Reproducibility Variable Result LLM Response
Research Type Experimental This review delivers an extensive overview of the emerging technologies in 3D object detection tailored for autonomous vehicles. It encompasses a thorough examination, evaluation, and integration of the current research landscape in this domain, staying up-to-date with the latest advancements in 3D object detection and suggesting prospective avenues for future research. Our survey begins by clarifying the principles of 3D object detection and addressing its present challenges in the 3D domain. We then introduce three distinct taxonomies: camera-based, point cloud-based, and multi-modality-based approaches, providing a comprehensive classification of contemporary 3D object detection methodologies from various angles. Diverging from previous reviews, this paper also highlights and scrutinizes common issues and solutions for specific scenarios (such as pedestrian detection, lane lines, roadside cameras, and weather conditions) in object detection. Furthermore, we conduct an in-depth analysis and comparison of different classifications and methods, utilizing various datasets and experimental outcomes. Conclusively, we suggest several potential research directions, offering valuable insights for the ongoing evolution of 3D object detection technology. This review aims to serve as a comprehensive resource for researchers and practitioners in the field, guiding future innovations in 3D object detection for autonomous driving.
Researcher Affiliation Academia Peng Zhang EMAIL Xin Li (Corresponding author) EMAIL Xin Lin (Corresponding author) EMAIL Liang He EMAIL East China Normal University, China
Pseudocode No The paper is a literature review and does not present new algorithms in pseudocode format. It describes various methods conceptually but does not include any structured pseudocode or algorithm blocks.

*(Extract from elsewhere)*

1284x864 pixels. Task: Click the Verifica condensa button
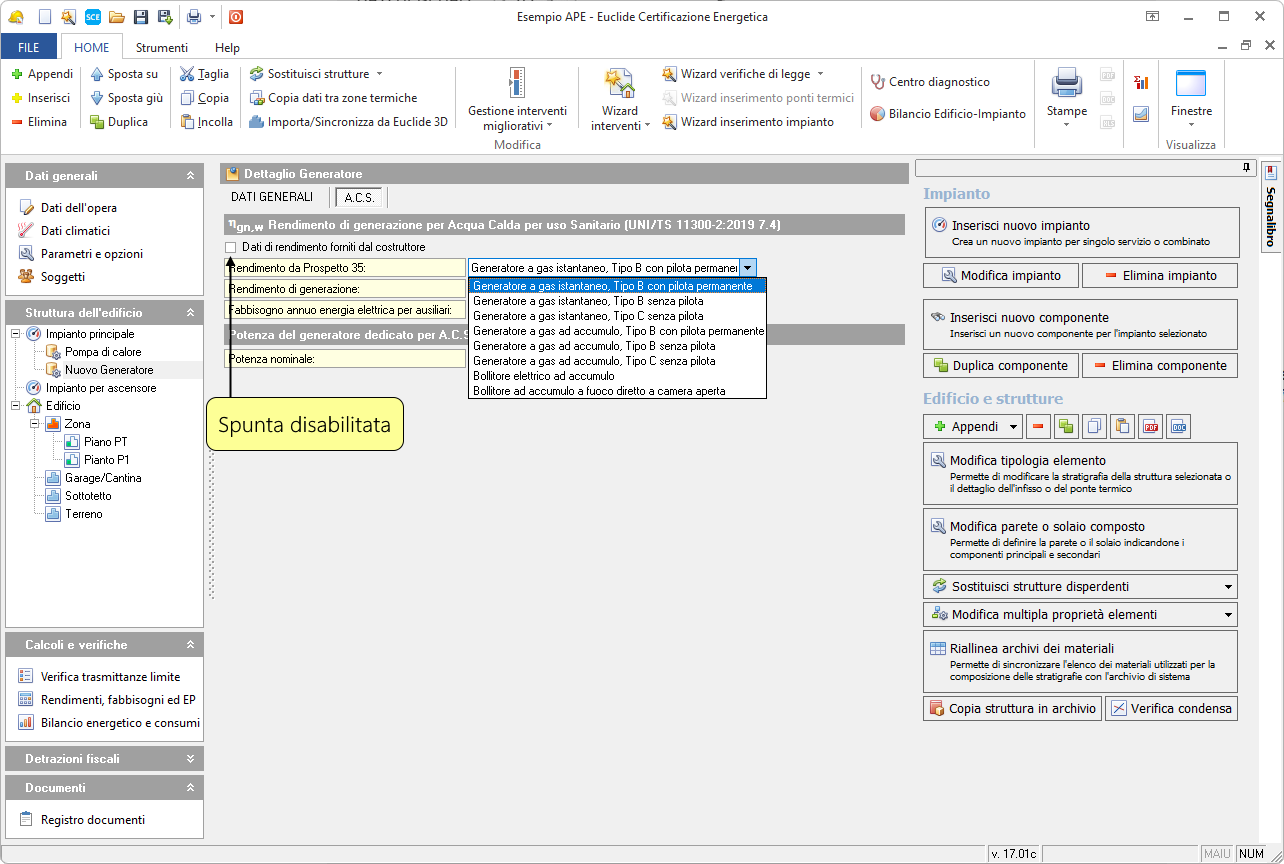pyautogui.click(x=1171, y=709)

Open Source Code No This paper is a literature review that synthesizes existing research and does not present a new methodology for which source code would be released. Therefore, there is no statement about releasing code or a link to a repository for the work described in this paper.
Open Datasets Yes The leading 3D object detection datasets relevant to autonomous driving currently include KITTI (Geiger et al., 2013), nu Scenes (Caesar et al., 2020), Waymo Open (Sun et al., 2020), Argoverse (Chang et al., 2019), Apollo Scape (Huang et al., 2019), Panda Set (Xiao et al., 2021), H3D (Patil et al., 2019), and more. We have compiled the most recent datasets for 3D object detection, as detailed in Table 1.
Dataset Splits Yes nu Scenes comprises 700 training scenes, 150 validation scenes, and 150 testing scenes. In addition to this, it provides annotations for object-level attributes such as visibility, activity, pose, and more. It includes a large volume of RGB and pointcloud data (in PCD format). Given the substantial size of the complete nu Scenes dataset, users often prefer the nu Scenes-mini dataset. Waymo Open Dataset Waymo includes a total of 798 training scenes and 202 validation scenes, each with 2D and 3D annotated labels.
Hardware Specification No This paper is a literature review that analyzes and compares existing research. It does not conduct its own experiments or present new methods that would require specific hardware for implementation or evaluation. Therefore, no hardware specifications are provided.
Software Dependencies No This paper is a literature review and does not present new experimental results requiring specific software implementations. Therefore, it does not list any software dependencies or versions for its own work.
Experiment Setup No This paper is a literature review and does not conduct its own experiments. Therefore, no specific experimental setup details, hyperparameters, or training configurations are provided for any new methodology.